Puis il reconnut le bruit. Il était identique à celui que produisait son ordinateur quand il y avait une coupure de courant et qu’il passait sur batterie.

Bing… Bing… Bing…

Room service, pensa-t-il tout en continuant à étrangler Angie. Elle était immobile, à présent, mais il serra pendant encore une minute, tête tournée de côté pour essayer de ne pas sentir l’odeur de sa merde. C’était typique de lui laisser un cadeau de départ de ce genre ! Toutes les mêmes ces bonnes femmes avec leurs fermes à ovules ! Rien que des fourmilières recouvertes de poils ! Et elles prétendaient que le problème, c’étaient les hommes !

6

Il se tenait au-dessus du corps ensanglanté, souillé de merde et incontestablement mort, se demandant ce qu’il devait faire à présent, lorsqu’il y eut une nouvelle explosion lointaine en provenance du sud. Ce n’était pas une arme à feu ; bien trop fort. Peut-être le petit avion tape-à-l’œil de Chuck s’était-il écrasé, finalement. Voilà qui n’était pas impossible ; un jour où on avait simplement prévu d’aller engueuler une nana — de lui secouer un peu les puces, rien de plus — et où elle finissait par vous obliger à la tuer, tout était possible.
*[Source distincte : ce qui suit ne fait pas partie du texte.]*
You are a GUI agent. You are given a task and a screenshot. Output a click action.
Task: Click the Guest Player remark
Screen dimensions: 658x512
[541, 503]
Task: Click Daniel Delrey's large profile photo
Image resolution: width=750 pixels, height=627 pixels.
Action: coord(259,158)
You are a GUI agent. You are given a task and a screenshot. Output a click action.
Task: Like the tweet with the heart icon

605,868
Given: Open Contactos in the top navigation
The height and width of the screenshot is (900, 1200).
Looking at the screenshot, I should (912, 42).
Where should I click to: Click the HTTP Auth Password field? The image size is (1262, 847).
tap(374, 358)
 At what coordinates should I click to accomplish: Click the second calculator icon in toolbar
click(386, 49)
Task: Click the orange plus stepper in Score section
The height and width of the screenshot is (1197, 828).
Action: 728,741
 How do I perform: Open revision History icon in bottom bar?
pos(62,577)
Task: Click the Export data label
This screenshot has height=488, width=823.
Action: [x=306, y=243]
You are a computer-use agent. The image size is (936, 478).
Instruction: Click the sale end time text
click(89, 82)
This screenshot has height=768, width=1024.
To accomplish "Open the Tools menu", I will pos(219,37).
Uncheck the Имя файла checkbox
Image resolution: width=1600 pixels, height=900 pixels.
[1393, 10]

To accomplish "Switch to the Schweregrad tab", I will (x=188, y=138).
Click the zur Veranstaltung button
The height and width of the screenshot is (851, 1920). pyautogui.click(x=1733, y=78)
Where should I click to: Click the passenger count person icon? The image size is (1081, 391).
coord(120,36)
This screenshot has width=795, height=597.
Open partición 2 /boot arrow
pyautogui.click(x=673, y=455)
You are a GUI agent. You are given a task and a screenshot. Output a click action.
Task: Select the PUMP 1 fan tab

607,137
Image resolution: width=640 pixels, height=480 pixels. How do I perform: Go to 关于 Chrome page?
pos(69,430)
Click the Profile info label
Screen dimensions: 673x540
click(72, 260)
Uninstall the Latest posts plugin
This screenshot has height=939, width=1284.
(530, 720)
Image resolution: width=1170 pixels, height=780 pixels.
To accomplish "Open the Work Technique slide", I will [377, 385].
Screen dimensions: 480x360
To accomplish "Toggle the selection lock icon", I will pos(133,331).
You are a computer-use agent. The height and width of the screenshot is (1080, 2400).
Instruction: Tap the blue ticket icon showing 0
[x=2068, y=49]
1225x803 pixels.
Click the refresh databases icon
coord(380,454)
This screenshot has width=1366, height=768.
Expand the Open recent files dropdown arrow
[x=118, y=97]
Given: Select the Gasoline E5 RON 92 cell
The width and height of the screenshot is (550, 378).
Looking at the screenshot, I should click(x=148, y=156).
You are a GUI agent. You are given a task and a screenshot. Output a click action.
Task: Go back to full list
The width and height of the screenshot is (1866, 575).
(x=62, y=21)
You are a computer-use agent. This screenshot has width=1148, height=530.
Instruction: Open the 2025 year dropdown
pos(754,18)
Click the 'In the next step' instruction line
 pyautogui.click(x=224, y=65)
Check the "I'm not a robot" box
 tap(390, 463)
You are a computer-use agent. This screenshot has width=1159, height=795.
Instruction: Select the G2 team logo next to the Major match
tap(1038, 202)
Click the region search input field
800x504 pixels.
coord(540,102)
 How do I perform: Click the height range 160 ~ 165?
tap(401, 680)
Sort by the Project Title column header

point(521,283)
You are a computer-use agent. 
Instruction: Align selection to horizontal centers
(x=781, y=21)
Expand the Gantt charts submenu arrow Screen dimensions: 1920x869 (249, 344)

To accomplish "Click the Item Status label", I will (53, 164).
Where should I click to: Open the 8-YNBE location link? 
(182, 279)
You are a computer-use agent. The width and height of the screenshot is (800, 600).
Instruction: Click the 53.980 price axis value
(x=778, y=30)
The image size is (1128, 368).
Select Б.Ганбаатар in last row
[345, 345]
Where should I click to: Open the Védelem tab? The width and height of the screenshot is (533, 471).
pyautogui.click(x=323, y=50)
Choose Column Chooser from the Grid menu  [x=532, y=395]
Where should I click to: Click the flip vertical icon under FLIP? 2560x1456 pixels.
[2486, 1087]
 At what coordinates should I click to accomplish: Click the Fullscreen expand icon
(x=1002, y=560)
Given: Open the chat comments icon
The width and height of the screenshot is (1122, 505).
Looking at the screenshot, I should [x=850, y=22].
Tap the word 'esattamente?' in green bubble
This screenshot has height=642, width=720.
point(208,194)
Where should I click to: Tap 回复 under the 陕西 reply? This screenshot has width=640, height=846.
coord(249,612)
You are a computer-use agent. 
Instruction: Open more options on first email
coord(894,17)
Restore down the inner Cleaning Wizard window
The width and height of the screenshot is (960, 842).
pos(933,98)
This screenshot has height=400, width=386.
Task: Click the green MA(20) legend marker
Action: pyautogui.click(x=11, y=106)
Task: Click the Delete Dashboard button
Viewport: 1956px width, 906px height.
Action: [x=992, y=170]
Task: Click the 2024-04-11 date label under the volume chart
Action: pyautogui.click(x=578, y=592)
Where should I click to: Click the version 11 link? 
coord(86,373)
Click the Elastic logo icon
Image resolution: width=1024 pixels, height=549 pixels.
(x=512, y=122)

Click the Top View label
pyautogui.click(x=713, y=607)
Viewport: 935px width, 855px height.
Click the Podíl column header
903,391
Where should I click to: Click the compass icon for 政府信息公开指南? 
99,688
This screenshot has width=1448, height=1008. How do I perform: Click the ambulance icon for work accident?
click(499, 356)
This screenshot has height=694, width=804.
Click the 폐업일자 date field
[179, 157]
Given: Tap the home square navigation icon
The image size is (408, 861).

Une sirène de police commença à hululer. Junior fut certain que c’était pour lui. Quelqu’un avait regardé par la fenêtre et l’avait vu étrangler la fille. Cela le fit réagir sur-le-champ. Il fonça dans le couloir avec la porte d’entrée pour objectif, arriva à hauteur de la serviette tombée quand il lui avait donné sa première baffe et s’immobilisa. Ils allaient arriver par là, c’était évidemment par là qu’ils allaient se pointer. Ils s’arrêteraient devant la maison, avec leurs gyrophares flambant neufs qui perceraient la matière grise hurlante de son pauvre cerveau. Il fit volte-face et retourna dans la cuisine. Il ne put s’empêcher de regarder le cadavre d’Angie avant de l’enjamber. À la petite école, lui et Frankie avaient parfois tiré sur ses nattes, à quoi elle avait répliqué en leur tirant la langue et en louchant. À présent, ses yeux paraissaient près de jaillir de leurs orbites comme de vieilles billes, et elle avait la bouche pleine de sang.

C’est moi qui ai fait ça ? Vraiment moi ?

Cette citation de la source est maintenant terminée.